At first glance, and to some extent in the final analysis too if Marcus Boon’s In Praise of Copying is to be believed, this is not altogether a bad thing. The rich nations, whose creations it is that are almost invariably being copied, may howl in protest, and demand promises to clean up the infamous trade at high-level intergovernmental meetings, but at street level, especially where there are tourists in evidence, things carry on to almost everyone’s satisfaction. The tourists are delighted by the low prices, the traders are making good money, and the police are pocketing their bribes and looking the other way. Once a month everyone shuts up shop for 10 minutes while the authorities slowly pace the streets, then write reports saying they’ve seen no counterfeit goods being sold in their area, reports that are then presumably forwarded to the Western nations as proof that the Asian governments’ anti-piracy measures are indeed taking effect.

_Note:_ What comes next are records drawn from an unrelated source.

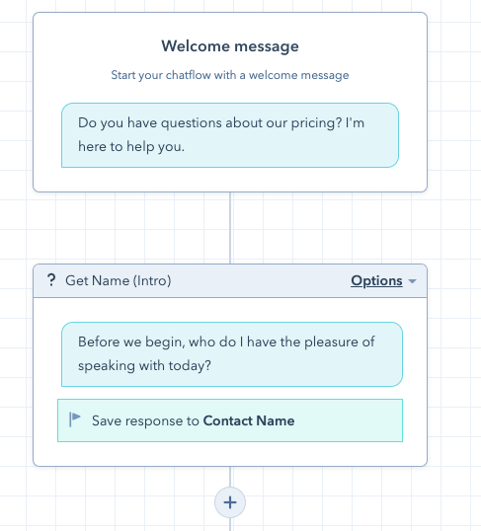Click empty white space in Welcome message card
Image resolution: width=481 pixels, height=531 pixels.
point(230,180)
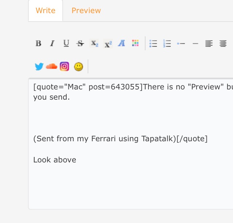Apply strikethrough formatting

click(x=80, y=44)
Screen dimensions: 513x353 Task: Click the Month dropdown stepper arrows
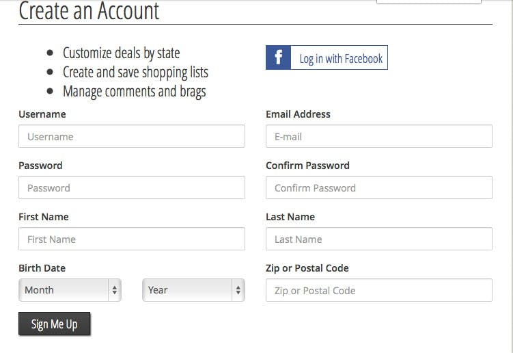[x=115, y=290]
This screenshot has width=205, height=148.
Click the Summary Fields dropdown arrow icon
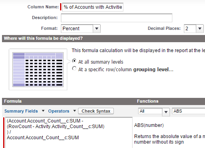(43, 111)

Meanwhile, copyright warnings are prominently displayed even on the duplicated goods themselves (“violations will be prosecuted according to the civil law and the penal code”). But what copyright precisely is, and who decides who it is that has the exclusive right to make copies, is one of the many questions this book attempts to answer.
Marcus Boon teaches at Toronto’s York University and has been running a course on copies and copying for several years. The general drift of his book is that copying is everywhere in nature and in human life, and that whereas a general free-for-all isn’t perhaps the answer, a re-examination of what restrictions on copying can realistically mean in the modern world, especially the modern digital world, is urgently needed.
He’s amusing on the problem academics have these days discerning which of their students’ essays are copied from online sources, which craftily adapted from them, and which wholly original. But even here he defends the inveterate copiers, arguing that like good forgers they must have paid close attention to their originals, which can’t be a bad thing. He also relates the difficulties he’s encountered when assembling term course packs, including as they do photocopied materials about which universities have complex rules that are often hard to comply with.
But it’s the computer world that presents the greatest problems, and offers the greatest possibilities. In a culture of downloads, file-sharing and networks that, even after the demise of Napster nearly a decade ago, still offers ever-increasing opportunities for duplication, and not only in music, control is very hard. And more and more things become possible as the years pass.
Boon doesn’t leave a stone unturned when examining the phenomenon of copying in general. He considers Plato’s concept of mimesis, and his bizarre idea that all things are imperfect copies of celestial ideals. (Would Plato really argue for a divine version of a Louis Vuitton handbag? Boon sees a Buddhist as very sensibly asking). He then goes on to look at montages, Shakespeare’s liberties with earlier texts and plots, the fact that 17th-century painters had studios where assistants painted parts of every painting even though the finished product would be attributed to “Rembrandt,” Gandhi’s dream of spinning-wheels for all to bypass industrial duplication, and modern Chinese “Buddha machines” with their tiny speakers and endlessly reduplicated mantras.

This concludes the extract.